++++ Raw data

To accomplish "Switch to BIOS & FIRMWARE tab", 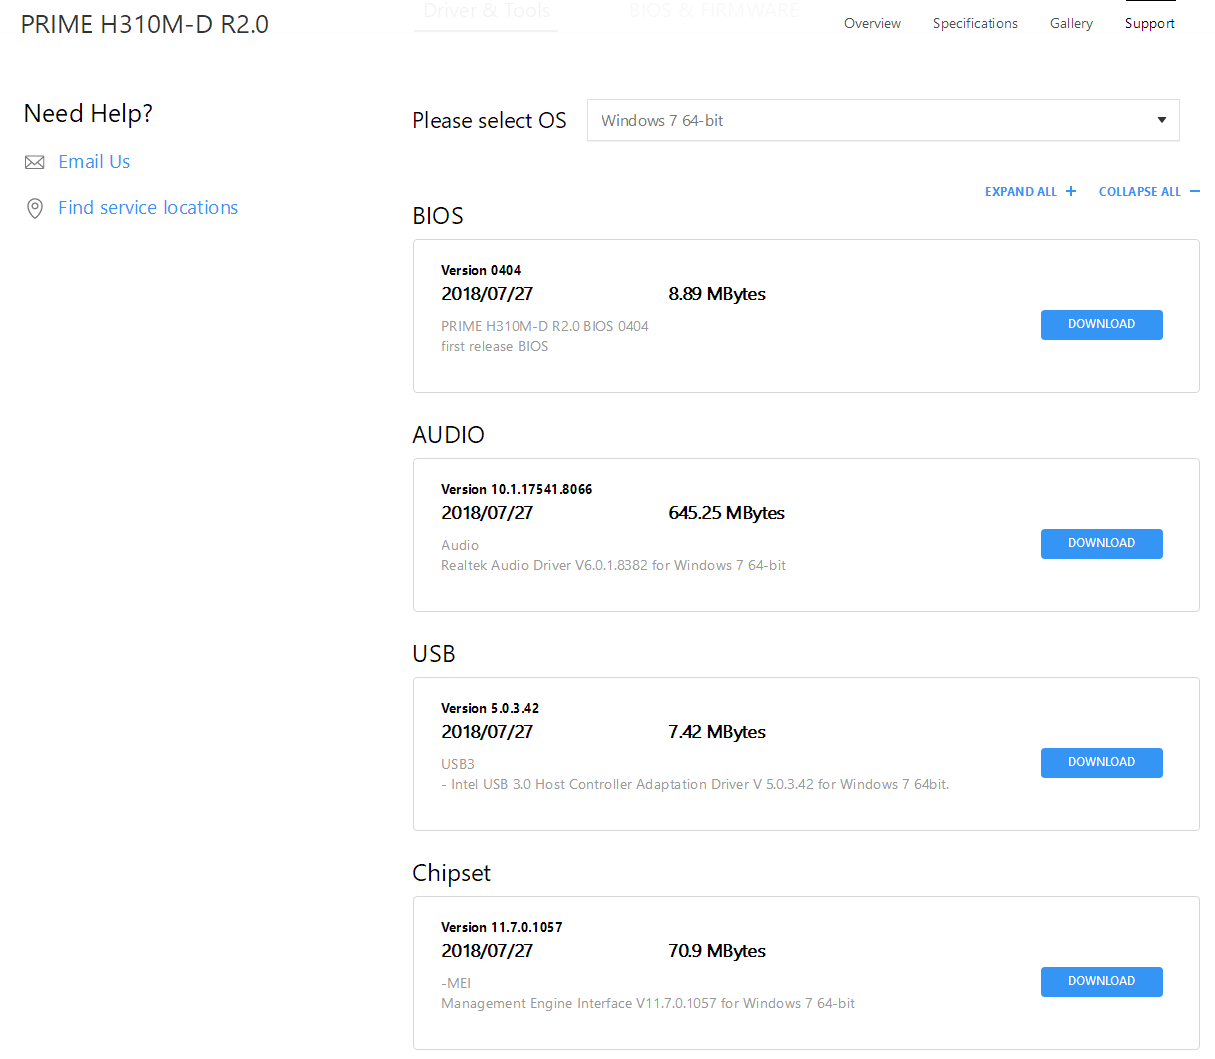I will pos(714,11).
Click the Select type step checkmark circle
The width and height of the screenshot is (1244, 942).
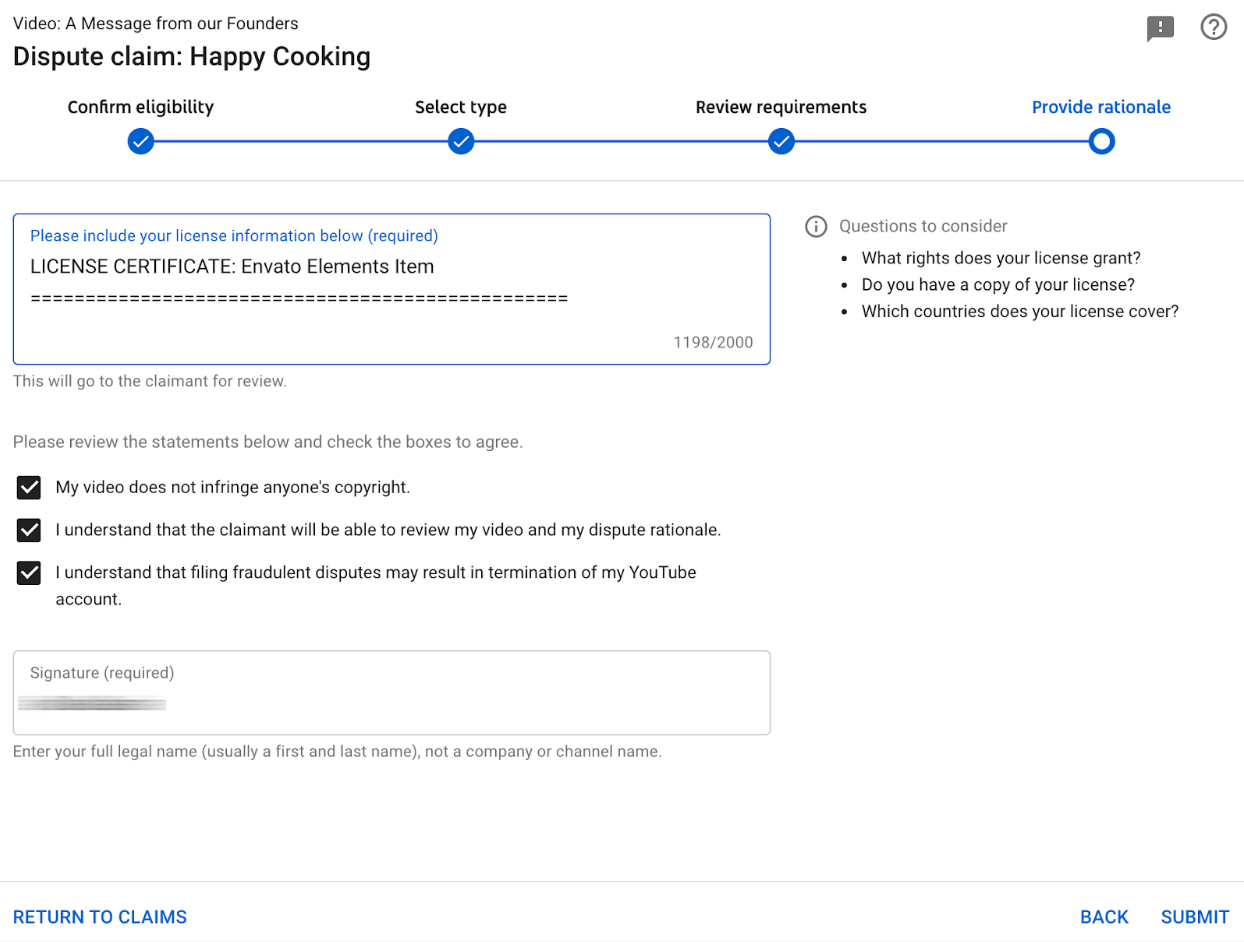pos(461,142)
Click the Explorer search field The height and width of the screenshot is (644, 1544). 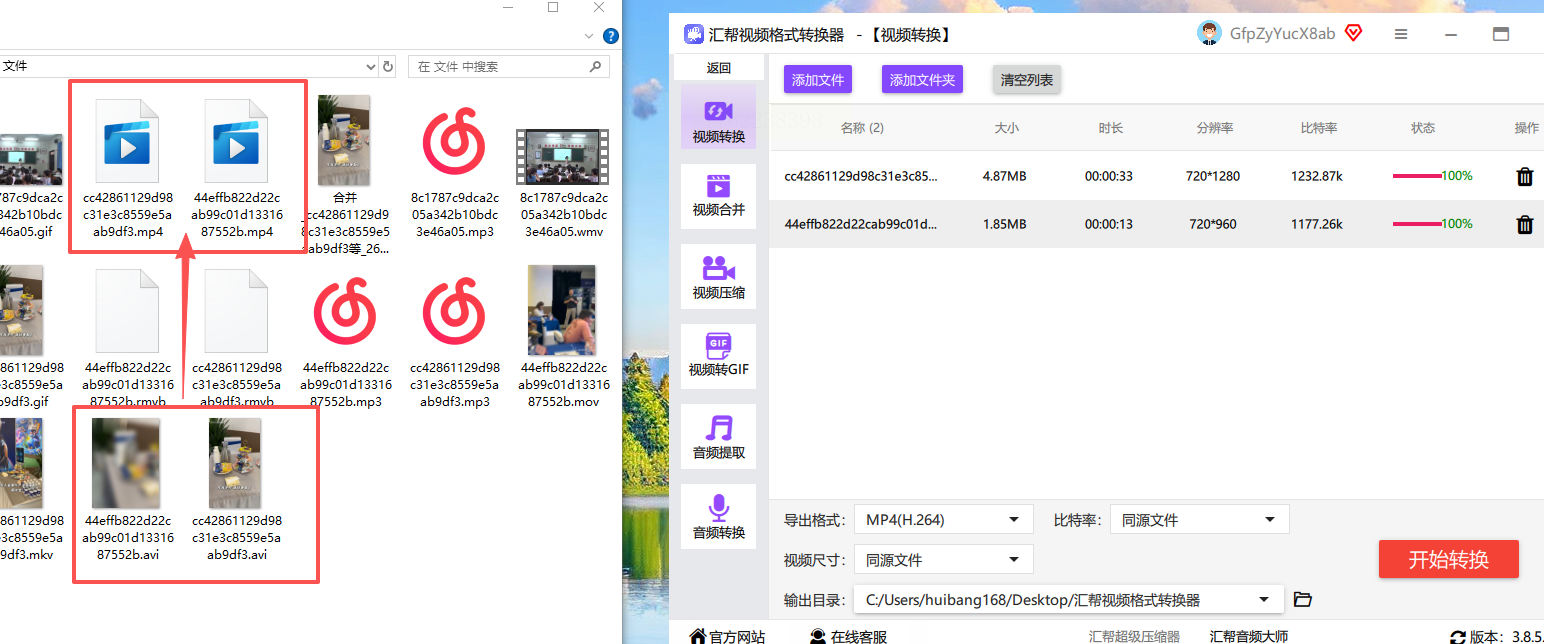tap(508, 66)
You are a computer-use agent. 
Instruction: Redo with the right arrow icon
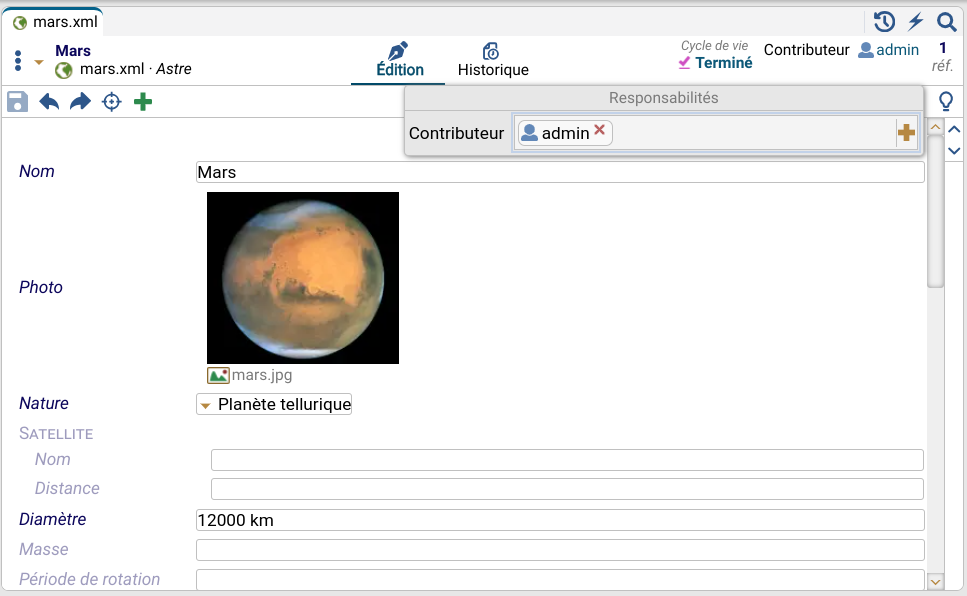[x=80, y=102]
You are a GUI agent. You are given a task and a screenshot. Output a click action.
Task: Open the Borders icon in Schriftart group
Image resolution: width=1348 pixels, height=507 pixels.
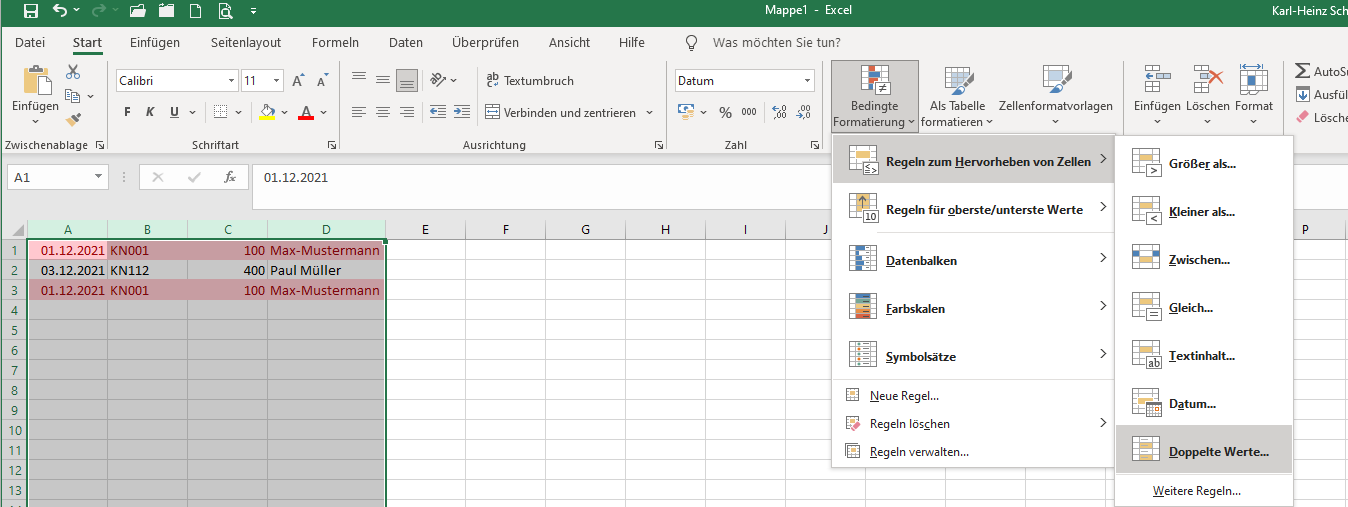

++++++++

● Your goal
Filter the entries and copy each line with "agent".

● Worked solution
You are a computer-use agent. 
You are a GUI agent. You are given a task and a screenshot. Output a click action.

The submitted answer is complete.